----- Original Message -----
From: "wayne" <wayne(_at_)schlitt(_dot_)net>
Sent: Thursday, December 30, 2004 12:07 AM
Subject: Re: [spf-discuss] Re: draft-schlitt-spf-02 now available and
submitted to the IETF
In <20041230043515(_dot_)GA14642(_at_)alatheia(_dot_)elm(_dot_)net> Alex van
On Wed, Dec 29, 2004 at 09:21:15PM -0600, wayne wrote:
One of the editing changes I made was to try and carefully go through
the draft and make sure every reference to "host" or "host name" was
really talking about host and not domains. And, similarly, all
references to "domain" or "domain name" are not talking about hosts.

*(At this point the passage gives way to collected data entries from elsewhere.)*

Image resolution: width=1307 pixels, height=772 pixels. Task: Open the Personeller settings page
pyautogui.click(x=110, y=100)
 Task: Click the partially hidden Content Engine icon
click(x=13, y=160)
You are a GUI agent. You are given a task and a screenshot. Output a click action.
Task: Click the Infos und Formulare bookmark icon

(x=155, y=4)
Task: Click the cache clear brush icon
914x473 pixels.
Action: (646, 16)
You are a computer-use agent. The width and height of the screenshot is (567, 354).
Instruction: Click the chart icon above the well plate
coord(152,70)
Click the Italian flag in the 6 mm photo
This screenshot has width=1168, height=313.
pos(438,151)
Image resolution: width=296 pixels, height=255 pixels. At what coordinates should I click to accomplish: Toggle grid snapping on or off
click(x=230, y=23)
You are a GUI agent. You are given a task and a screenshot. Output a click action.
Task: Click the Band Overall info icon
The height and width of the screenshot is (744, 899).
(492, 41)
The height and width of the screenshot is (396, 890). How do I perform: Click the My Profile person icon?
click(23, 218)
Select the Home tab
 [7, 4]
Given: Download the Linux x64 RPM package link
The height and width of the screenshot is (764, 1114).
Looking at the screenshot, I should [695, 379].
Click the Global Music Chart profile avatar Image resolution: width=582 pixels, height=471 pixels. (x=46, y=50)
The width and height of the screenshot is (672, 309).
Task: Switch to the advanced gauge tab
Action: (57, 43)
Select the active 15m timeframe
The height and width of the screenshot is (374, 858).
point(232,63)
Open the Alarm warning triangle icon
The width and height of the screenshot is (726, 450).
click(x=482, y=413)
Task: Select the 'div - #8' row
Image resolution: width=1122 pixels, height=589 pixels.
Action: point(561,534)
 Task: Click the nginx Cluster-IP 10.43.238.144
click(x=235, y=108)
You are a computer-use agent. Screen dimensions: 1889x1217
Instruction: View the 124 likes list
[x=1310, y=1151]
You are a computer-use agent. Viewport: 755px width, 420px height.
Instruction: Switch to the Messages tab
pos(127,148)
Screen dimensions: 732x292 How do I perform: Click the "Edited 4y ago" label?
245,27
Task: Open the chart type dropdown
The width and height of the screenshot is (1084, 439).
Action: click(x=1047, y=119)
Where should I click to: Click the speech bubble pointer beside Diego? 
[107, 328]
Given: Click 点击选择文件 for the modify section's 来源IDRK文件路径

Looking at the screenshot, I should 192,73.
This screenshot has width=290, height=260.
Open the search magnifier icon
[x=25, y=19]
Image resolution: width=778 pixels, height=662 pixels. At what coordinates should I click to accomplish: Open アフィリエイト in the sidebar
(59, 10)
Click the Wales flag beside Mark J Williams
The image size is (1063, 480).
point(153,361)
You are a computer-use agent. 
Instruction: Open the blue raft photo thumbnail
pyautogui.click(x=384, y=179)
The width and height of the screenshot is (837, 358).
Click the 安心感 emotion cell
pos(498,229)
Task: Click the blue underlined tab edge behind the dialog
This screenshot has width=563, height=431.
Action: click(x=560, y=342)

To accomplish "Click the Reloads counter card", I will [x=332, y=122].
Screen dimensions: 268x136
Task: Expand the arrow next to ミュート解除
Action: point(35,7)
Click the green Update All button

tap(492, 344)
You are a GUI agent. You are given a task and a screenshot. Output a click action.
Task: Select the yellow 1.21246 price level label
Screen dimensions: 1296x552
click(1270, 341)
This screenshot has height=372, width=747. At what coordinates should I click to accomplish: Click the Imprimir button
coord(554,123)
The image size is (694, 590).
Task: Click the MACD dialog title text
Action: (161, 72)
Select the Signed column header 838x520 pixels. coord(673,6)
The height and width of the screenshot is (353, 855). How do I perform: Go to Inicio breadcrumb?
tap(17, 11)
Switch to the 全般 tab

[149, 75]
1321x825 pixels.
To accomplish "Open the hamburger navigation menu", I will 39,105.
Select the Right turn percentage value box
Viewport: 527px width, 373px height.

So, this is something that I know I have been confused about before,
and I *thought* I had it figured out. If the wording in the SPF draft
is not right, please let me know.
I think you got it right. The confusion seems to be that host
names supposedly need not be fully qualified domain names.
At least for SMTP this assumption is not valid.
In an earlier post, I mentioned that HELO and MAIL FROM domains are
often not fully qualified and John Martin pointed out that RFC2821
says that they must be. (I haven't doubled checked, but I'm pretty
sure JAM is right.)
On a related note.....
You can't write a spec under this premise.
You must state the new host requirements and allow these requirements to be
"updates" to the RFC 2821 if there is descrepancies. IOW, it is up to you
to clear it up. Then in your specs, you add to the top:
UPDATES: RFC 2821
This is how other RFCs do it. For example RFC 2821 updates RFC 1123 hosting
Network Working Group J. Klensin, Editor
Request for Comments: 2821 AT&T Laboratories
Obsoletes: 821, 974, 1869 April 2001
Updates: 1123 <----------!!!!!
What you are doing is defining SPF hosting requirements that developers need
to work on. They will decide what the realities are and work from there.
But your specs can't be "relaxed" otherwise you defeat the purpose in my
So what this means is:
SPF ready SMTP clients (senders) MUST use FQDN client domain names
SPF receivers will expect BOTH in its consideration for analysis.
The key to the SPF specification is for it to add "enforcement"
specifications to the SMTP process. That is whats lacking in RFC 2821. It
does not have much to point UPWARD too.
By your specs adding "Updates 2821" now developers will have some
"ammunition" both technically and legally to apply stronger SMTP compliancy.
Essentially that is what Message Submission RFC 2476 does. It enforces ESMTP
AUTH via PORT 587 for what is otherwise optional via PORT 25. Your SPF
specs adds some level of enforcement to SMTP.
With this in place, current and future MUA authors will have a strong
guideline with no descrepancy in using a FQDN or a proper domain literal.
In fact, the can use the extended HELO format with the string description:
For dynamic IP MUA:
EHLO [x.x.x.x] Outlook User version 1.20
Of course, for backward compatibility, the SMTP receiver will need to handle
old and new situations, but that isn't a SPF issue really. If any, it would
that if a FQDN is used, it adds strength to the receiver protocol.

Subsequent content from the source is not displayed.